Consequently, many Jews are surprised to learn, or may even wish to deny, that reincarnation – the “revolving” of souls through a succession of lives, or “gilgulim” – is an integral part of Jewish belief. But this teaching has always been around. And it is firmly rooted in source-verses.

 

Examples abound. Ramban, one of the greatest commentators on the Torah (and on the Talmud), and a seminal figure in Jewish history hints several times that reincarnation is the key to penetrating the deep mysteries involved in the mitzvah of yibum (the obligation of the brother of a childless, deceased man to marry the widow). In his explanation of Gen38-8-8, he insists that Yehudah and his sons were aware of the secret of reincarnation and that this was a major factor in their respective attitudes towards Tamar.

 

The Jewish understanding of reincarnation is different from Buddhist doctrines.

 

Reincarnation is a key belief within Hinduism. In Hinduism, all life goes through birth, life, death, and rebirth and this is known as the cycle of samsara.

 

Reincarnation in Hinduism is not limited to being born as a human. You may have had prior lives as animals, plants, or as divine beings who rule part of nature. If it has life, then it is part of the cycle.

 

The old saying ‘you can’t take it with you’ applies pretty well to samsara, or the cycle of reincarnation. When you die, if you achieved riches, lands, or other physical things, you cannot bring them with you into the next life. And, what you end up as in the next life depends very much on your karma.

 

Buddhists believe that human beings are born and reborn an infinite number of times until they achieve Nirvana (Nirvana is a transcendent state in which there is neither suffering, desire, nor sense of self)

 

Reincarnation” normally is understood to be the transmigration of a soul to another body after death. There is no such teaching in Buddhism–a fact that surprises many people, even some Buddhists One of the most fundamental doctrines of Buddhism is anatta (no soul or no self).

The Buddha

The Buddha taught that what we think of as our “self”–our ego, self-consciousness, and personality — is a creation of the skandhas.(skandhas in Buddhism means the five elements that sum up the whole of an individual’s mental and physical existence)

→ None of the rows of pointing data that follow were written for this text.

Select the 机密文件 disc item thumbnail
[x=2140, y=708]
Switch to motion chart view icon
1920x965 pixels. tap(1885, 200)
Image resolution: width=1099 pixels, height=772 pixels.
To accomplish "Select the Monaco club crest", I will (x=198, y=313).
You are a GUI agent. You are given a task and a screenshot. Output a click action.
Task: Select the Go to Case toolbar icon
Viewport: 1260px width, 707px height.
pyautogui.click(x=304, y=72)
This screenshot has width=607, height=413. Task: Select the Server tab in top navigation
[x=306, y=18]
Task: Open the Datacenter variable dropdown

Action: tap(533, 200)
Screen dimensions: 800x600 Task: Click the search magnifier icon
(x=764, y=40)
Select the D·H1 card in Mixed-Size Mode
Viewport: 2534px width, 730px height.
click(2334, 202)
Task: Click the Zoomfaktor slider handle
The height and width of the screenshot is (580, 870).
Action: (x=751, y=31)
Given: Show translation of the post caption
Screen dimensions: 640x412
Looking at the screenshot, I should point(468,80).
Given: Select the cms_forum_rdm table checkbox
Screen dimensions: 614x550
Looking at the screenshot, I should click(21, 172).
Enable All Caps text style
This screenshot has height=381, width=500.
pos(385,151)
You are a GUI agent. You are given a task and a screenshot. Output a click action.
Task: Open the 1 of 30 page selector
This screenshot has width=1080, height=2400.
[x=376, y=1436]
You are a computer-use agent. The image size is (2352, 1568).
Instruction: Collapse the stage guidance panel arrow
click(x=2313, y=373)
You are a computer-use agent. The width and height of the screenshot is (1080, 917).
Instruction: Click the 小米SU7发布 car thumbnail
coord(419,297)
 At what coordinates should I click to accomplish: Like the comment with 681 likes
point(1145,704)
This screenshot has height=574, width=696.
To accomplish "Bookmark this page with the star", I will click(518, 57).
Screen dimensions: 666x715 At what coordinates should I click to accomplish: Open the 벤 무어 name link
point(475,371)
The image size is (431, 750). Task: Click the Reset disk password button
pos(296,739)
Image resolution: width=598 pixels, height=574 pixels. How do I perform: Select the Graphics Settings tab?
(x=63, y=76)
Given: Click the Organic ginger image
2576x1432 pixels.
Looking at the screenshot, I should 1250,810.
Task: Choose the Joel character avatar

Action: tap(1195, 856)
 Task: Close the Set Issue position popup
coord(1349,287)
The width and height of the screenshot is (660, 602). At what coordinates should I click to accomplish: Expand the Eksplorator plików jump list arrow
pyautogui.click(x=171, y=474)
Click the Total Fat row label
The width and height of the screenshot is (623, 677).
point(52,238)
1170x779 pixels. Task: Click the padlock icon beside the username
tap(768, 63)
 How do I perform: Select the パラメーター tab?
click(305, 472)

Very simply, our bodies, physical and emotional sensations, conceptualizations, ideas and beliefs, and consciousness work together to create the illusion of a permanent, distinctive “me.”

 

The Buddha said, “Oh, Bhikshu, every moment you are born, decay, and die.” He meant that in every moment, the illusion of “me” renews itself. Not only is nothing carried over from one life to the next; nothing is carried over from one moment to the next.

Janaism

Janaism reflecting a belief in an eternal and transmigrating life-principle (jiva) that is akin to an individual soul—holds that karma is a fine particulate substance that settles upon the jiva according to the deeds that a person does.

Sikhs

Sikhs believe that life is a cycle of birth, death and rebirth. This is known as the cycle of samsara. Part of this belief is the idea of reincarnation, which is the belief that when humans die, they are reborn into a new body.

Sikhism teaches that all beings, including animals and humans, have a soul, known as the Atma and are part of the cycle of reincarnation.

Sikhs believe that:

The Atma is given to a being by Waheguru. It is also recognized as the divine spark, which is a part of Waheguru within them, at death, the Atmas of both humans and animals are reborn into a new body as part of the cycle of rebirth. The body that the Atma is born into is determined by the karma gained in its previous life, the highest possible being on Earth is a human, the cycle of samsara repeats itself until the Atma has been liberated from the pattern and is reunited with Waheguru in Mukti.